S. aureus colonization was significantly associated with eczema severity, along with hen’s egg white and peanut specific immunoglobulin (sIg)E production at any LEAP visit. But even after controlling for eczema severity, hen’s egg white and peanut sIgE levels at each LEAP and LEAP-On visit were significantly associated with skin S. aureus positivity, the team noted.
“This relationship was even stronger when we looked into high-level hen’s egg white and peanut sIgE production,” the researchers wrote. “Similar findings were noted for cow’s milk, where high-level sIgE production to milk at 30, 60, and 72 months of age was related to any skin S. aureus colonization. Together, these data suggest that S. aureus is associated with hen’s egg, peanut, and cow’s milk allergy.”
In the LEAP study, very early peanut consumption was found to reduce the risk of peanut allergy at 60 months in infants at high risk for developing the allergy, but infants in the consumption arm of the study with S. aureus colonization were approximately seven and four times more likely to have confirmed peanut allergy at 60 and 72 months, the team said.
Study strengths, Tsilochristou and co-authors noted, included the rigorous design; a limitation was the reliance on bacteriological culture to identify S. aureus colonization rather than using DNA-based testing.
“S. aureus has been implicated in the development and severity of atopic diseases, namely eczema, allergic rhinitis, and asthma; our findings extend these observations to the development of food allergy independent of eczema severity,” the investigators concluded.
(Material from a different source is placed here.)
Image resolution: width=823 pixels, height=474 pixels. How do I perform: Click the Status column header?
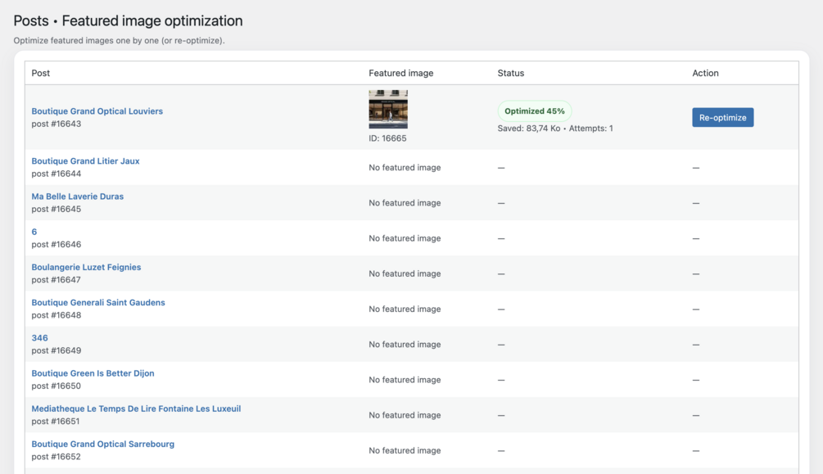510,73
“The role of S. aureus as a potential environmental factor should be considered in future interventions aimed at inducing and maintaining tolerance to food allergens in eczematous infants. Further prospective longitudinal studies measuring S. aureus with more advanced techniques and interventional studies eradicating S. aureus in early infancy will help elucidate its role in the development of eczema or food allergy,” the team wrote.
Funding for the research was provided by the National Institute of Allergy and Infectious Diseases (NIAID), the Medical Research Council & Asthma U.K. Centre, the U.K. Department of Health, and others.
Tsilochristou reported receiving grants from the Clemens von Pirquet Foundation during the conduct of the study; the study’s principal investigator reported receiving grands from the NIAID, the U.K. Food Standards Agency, Food Allergy Research & Education, the U.K. Department of Health, and the National Peanut Board.